Questions about training big-lama and the full-checkpoint

Question

Questions about training big-lama and the full-checkpoint

Closed this issue 3 years ago · 17 comments

Hi, thanks again for your excellent works.
Is the big-lama model trained on places-challenge dataset? Whether it performs greatly better than a big-lama trained with places2-standard?
Is it possible to release the full checkpoints of the big-lama model, so we can finetune it on other data? Thanks.

Answer 1 · 2022-03-01T05:17:53.000Z

Could you also share the training log or time of big-lama? Thanks so much.

Answer 2 · 2022-03-05T13:39:22.000Z

Is the big-lama model trained on places-challenge dataset?

Not exactly Places Challenge - it was trained on a subset of 157 categories from Places Challenge. Please refer to supp.mat for exact list of these categories.

Whether it performs greatly better than a big-lama trained with places2-standard?

The difference is pretty noticeable by a naked eye, but the improvement from standard -> subset-of-challenge is less than the most important contributions from our paper (e.g. masks, architecture and segm-pl).

Answer 3 · 2022-03-05T13:45:03.000Z

Could you also share the training log or time of big-lama? Thanks so much.

It took approximately 12 days to train this big-lama on 8xV100 32GB with total batch size of 120 (8 gpus x 15 samples).

Answer 4 · 2022-03-05T14:03:56.000Z

Is it possible to release the full checkpoints of the big-lama model, so we can finetune it on other data?

I've just uploaded full checkpoint to https://disk.yandex.ru/d/wJ2Ee0f1HvasDQ subfoler big-lama-with-discr - unlike other checkpoints, this one has discriminator and SegmPL weights included.

Please share your experience with finetuning - does it help and how dramatically.

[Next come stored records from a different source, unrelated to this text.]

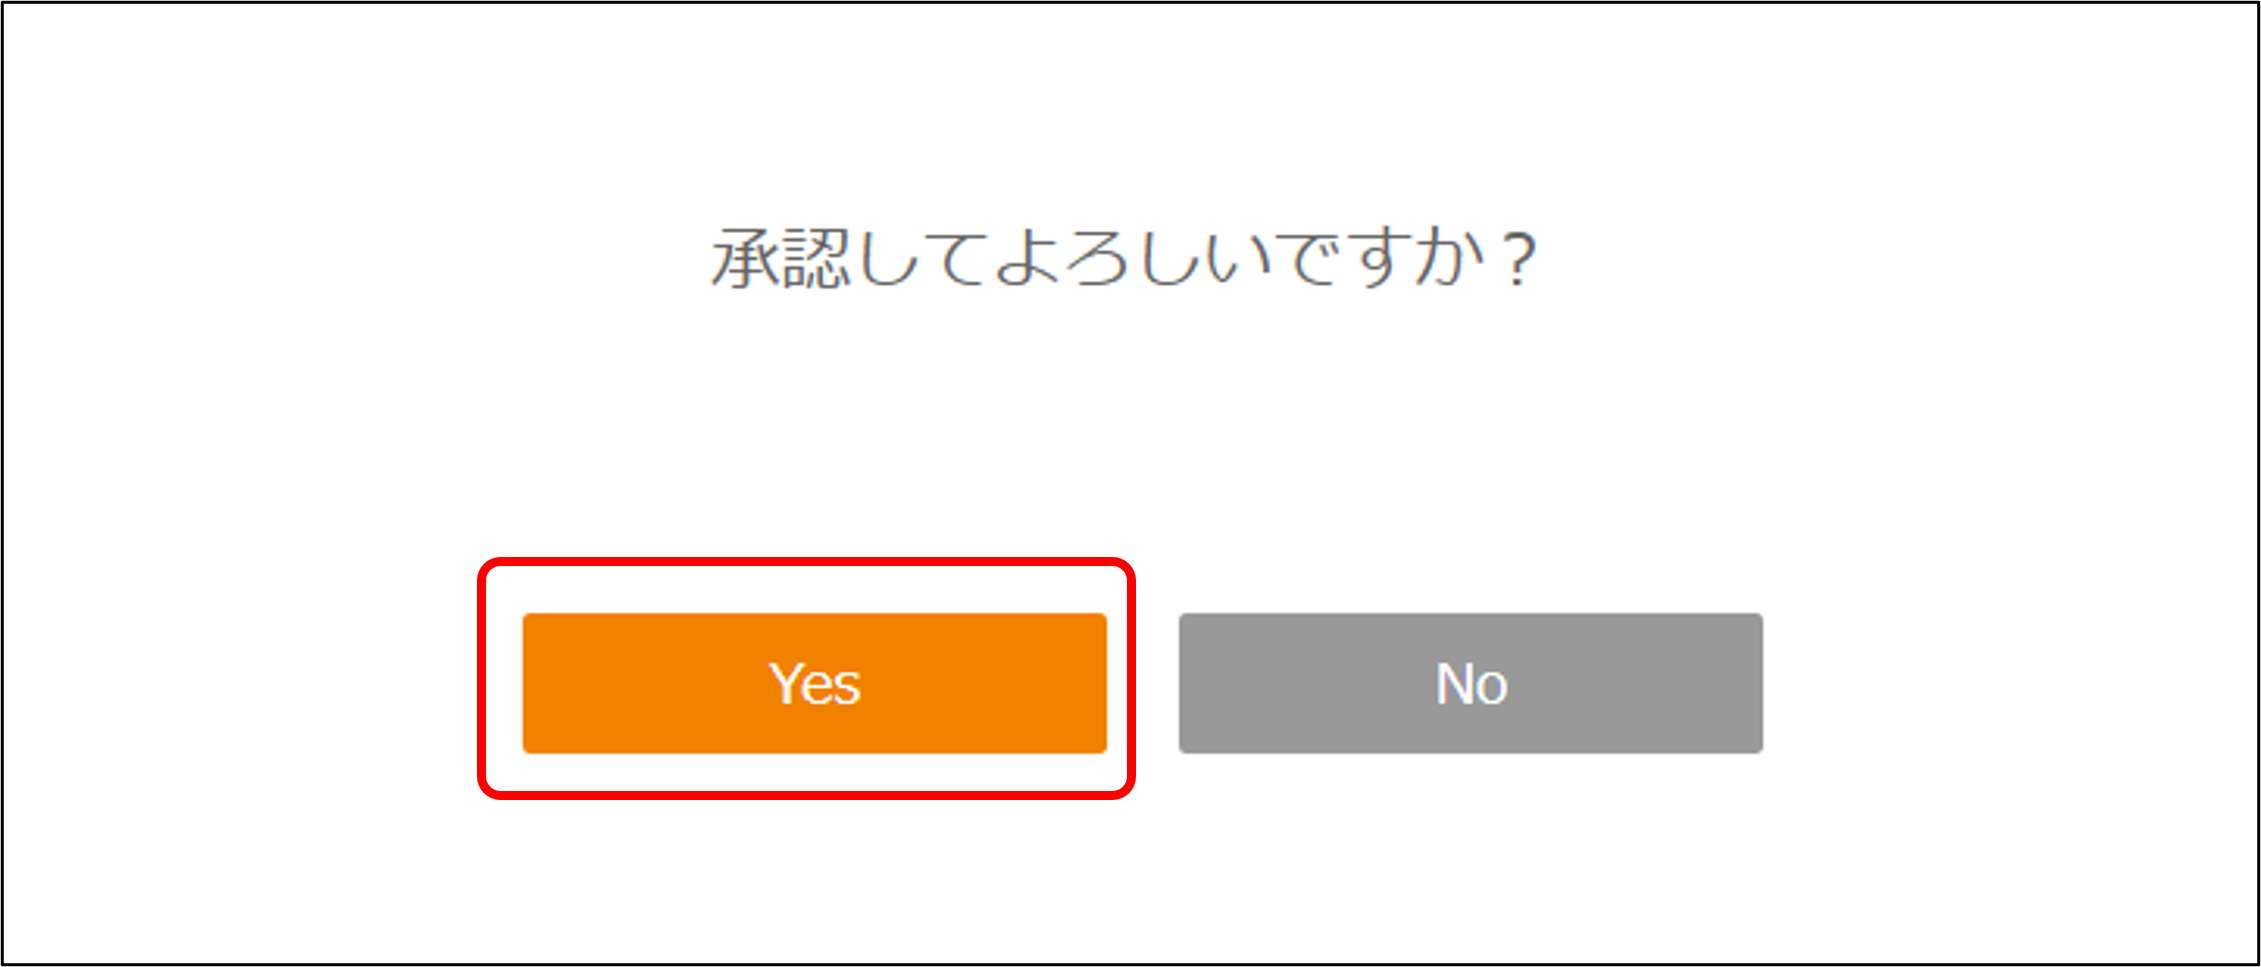
Task: Hit Yes to proceed with approval
Action: tap(814, 683)
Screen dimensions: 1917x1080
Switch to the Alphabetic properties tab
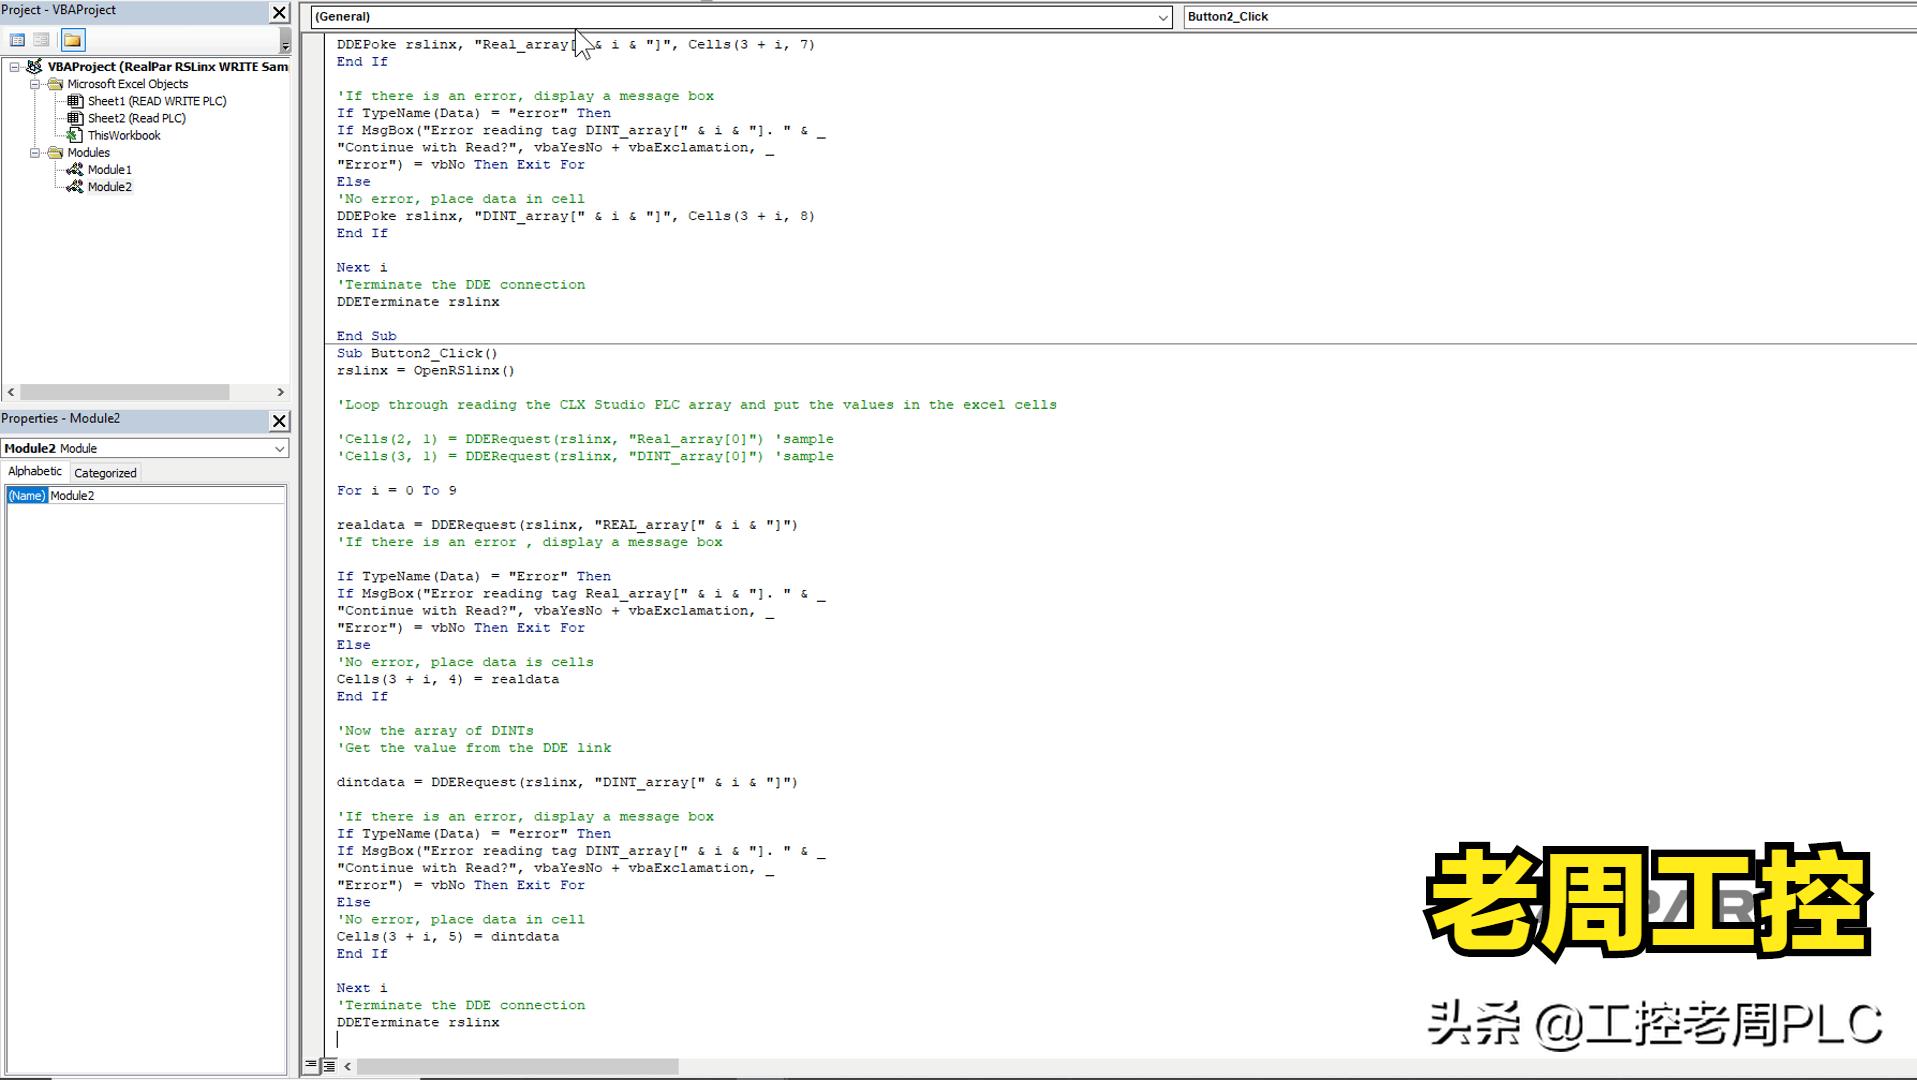[35, 472]
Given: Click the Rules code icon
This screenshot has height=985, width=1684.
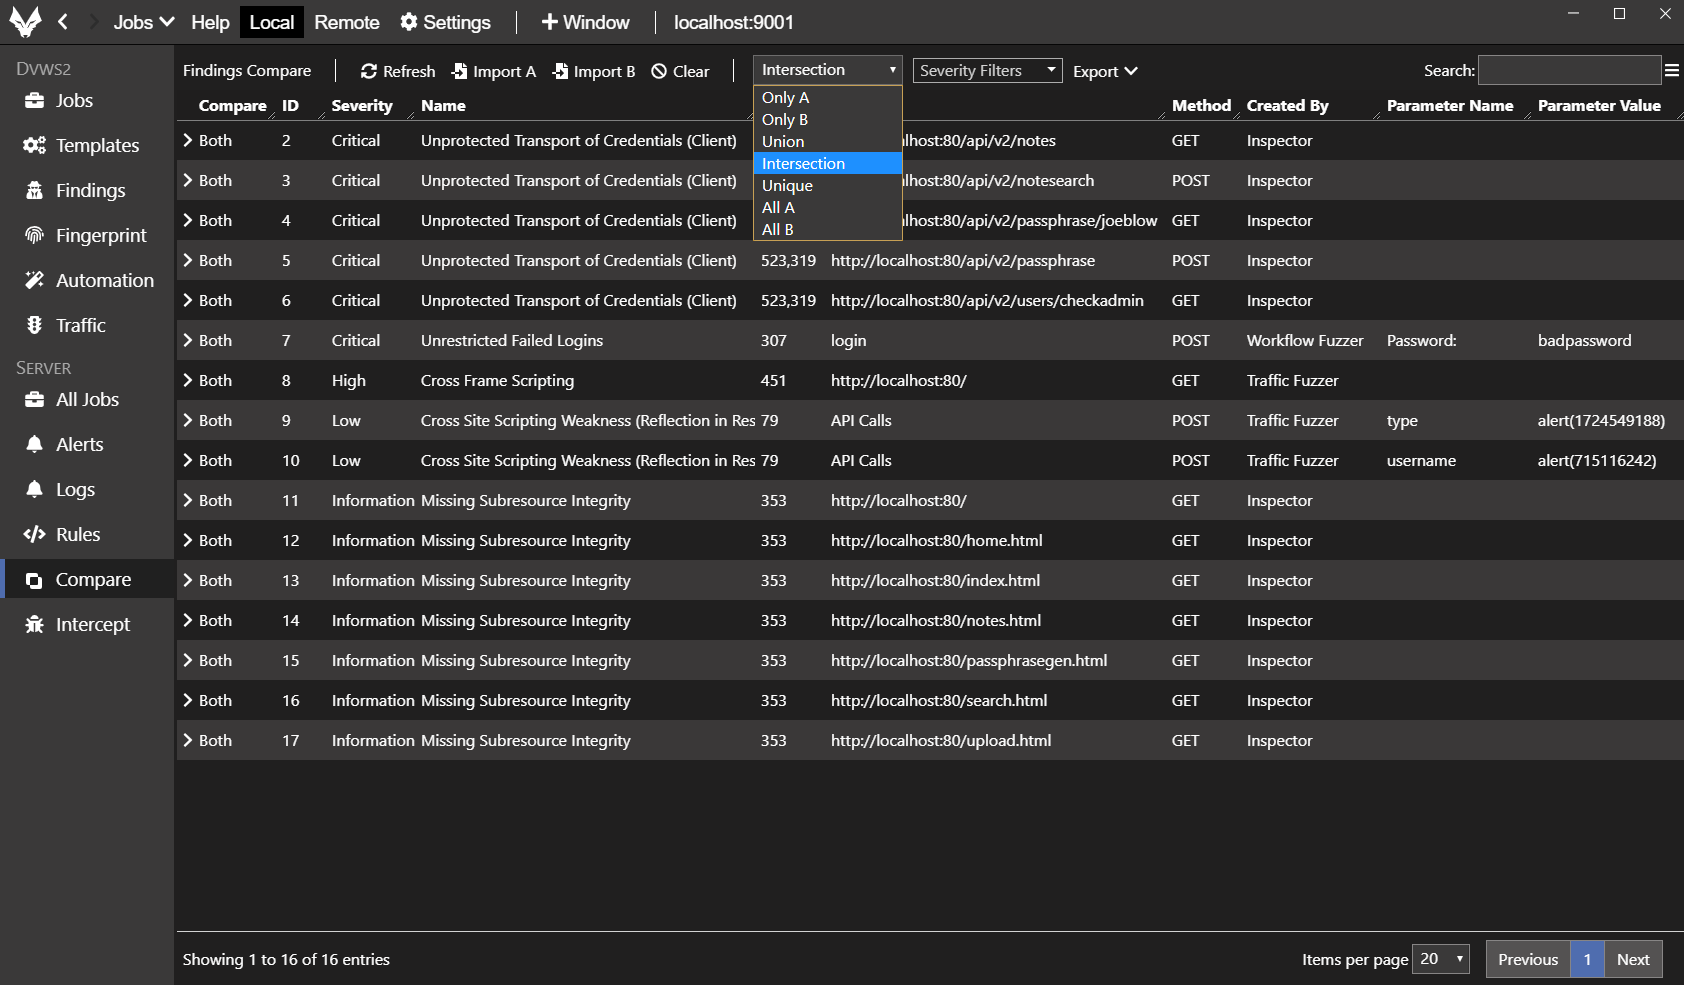Looking at the screenshot, I should click(34, 534).
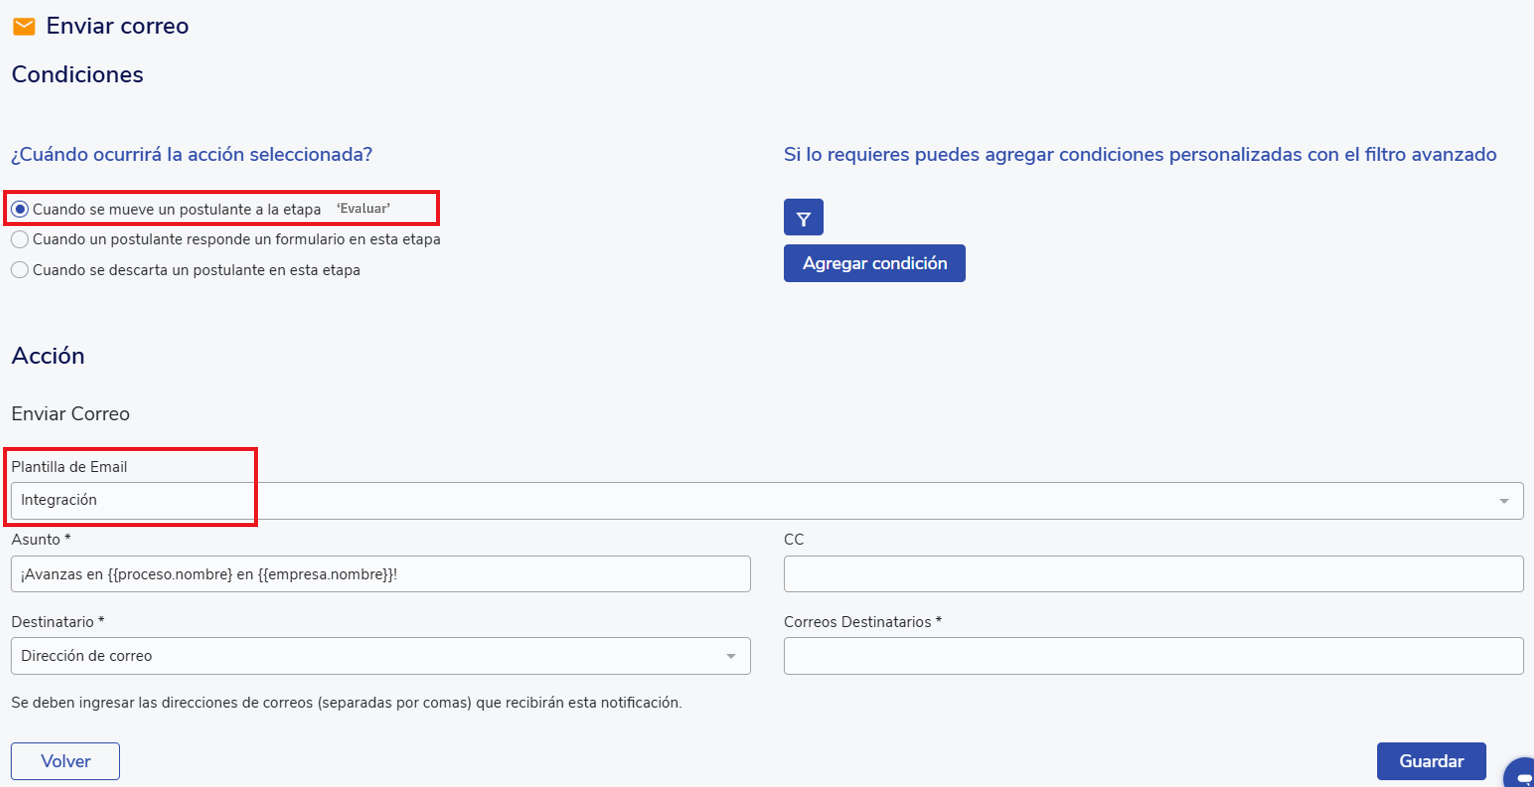1534x787 pixels.
Task: Choose 'Cuando se descarta un postulante' radio
Action: pos(20,270)
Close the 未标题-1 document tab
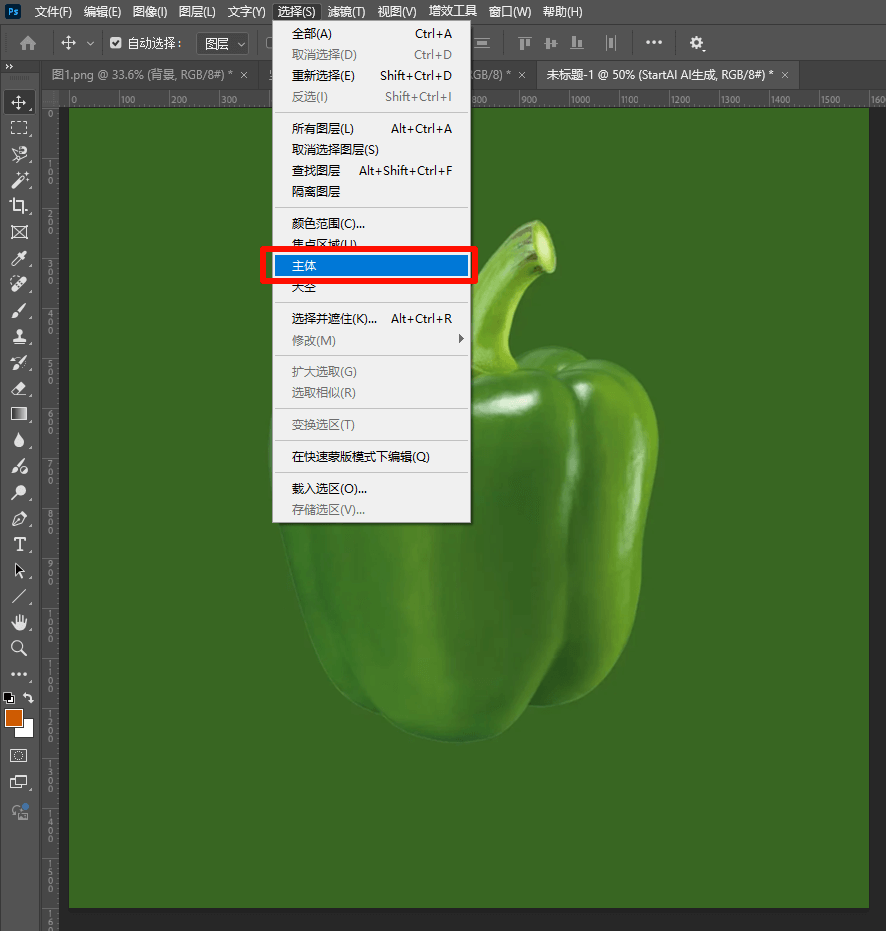The image size is (886, 931). click(785, 75)
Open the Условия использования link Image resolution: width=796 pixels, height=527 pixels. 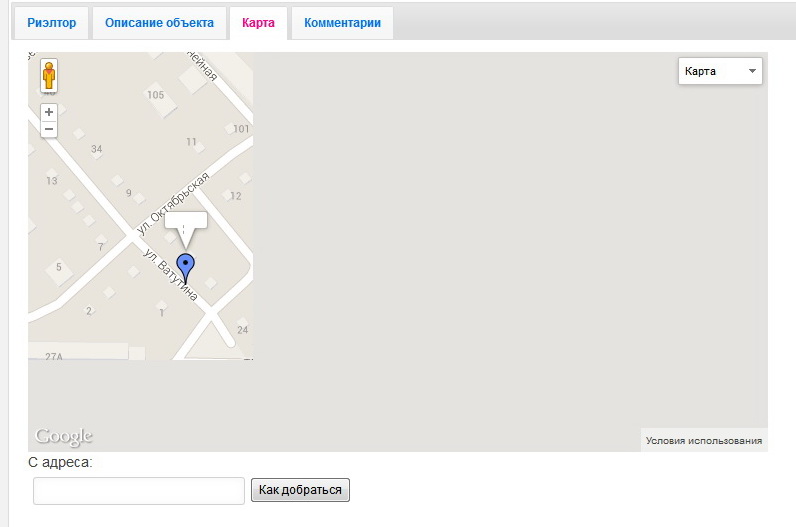coord(704,440)
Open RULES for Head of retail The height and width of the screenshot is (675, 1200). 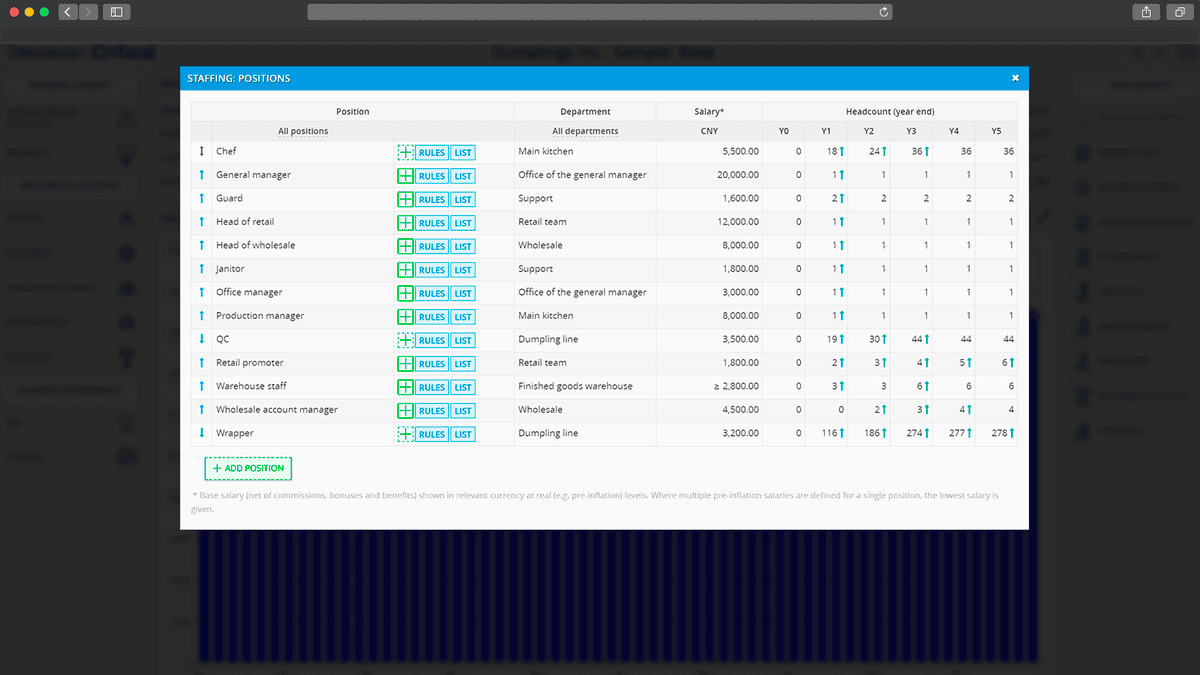click(x=432, y=223)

Answer 5 · 2022-03-05T17:50:48.000Z

Thanks so much! That is super helpful!

Answer 6 · 2022-03-09T06:06:56.000Z

I'll close that issue for now - feel free to reopen if you have any issies with fine-tuning

Answer 7 · 2022-03-31T18:13:52.000Z

Hello,
I am having some issues loading the big-lama-with-discr for finetuning. Please correct me if I am wrong but I notice that the SegmPL weights are loss_segm_pl.impl... in the .ckpt, but the current trainer loads it as loss_resnet_pl.impl... https://github.com/saic-mdal/lama/blob/ede702b19b027ad2c0380419b2b71a90fe90a14f/saicinpainting/training/trainers/base.py#L110

After modifying this, I get the following error:

    'Trying to restore training state but checkpoint contains only the model.'
KeyError: 'Trying to restore training state but checkpoint contains only the model. This is probably due to `ModelCheckpoint.save_weights_only` being set to `True`.'

@yzhouas did you have any success with this? I am wondering if it is just me.

Answer 8 · 2022-03-31T19:07:16.000Z

Apparently, this is a known issue in Pytorch Lightning, and the problem for the suggested Pytorch Lightning 1.2.9 seems to be here:

https://github.com/PyTorchLightning/pytorch-lightning/blob/f9f4853f3663404362c7de8614a504b0403c25b8/pytorch_lightning/trainer/connectors/checkpoint_connector.py#L106

        # restore training state
        self.restore_training_state(checkpoint)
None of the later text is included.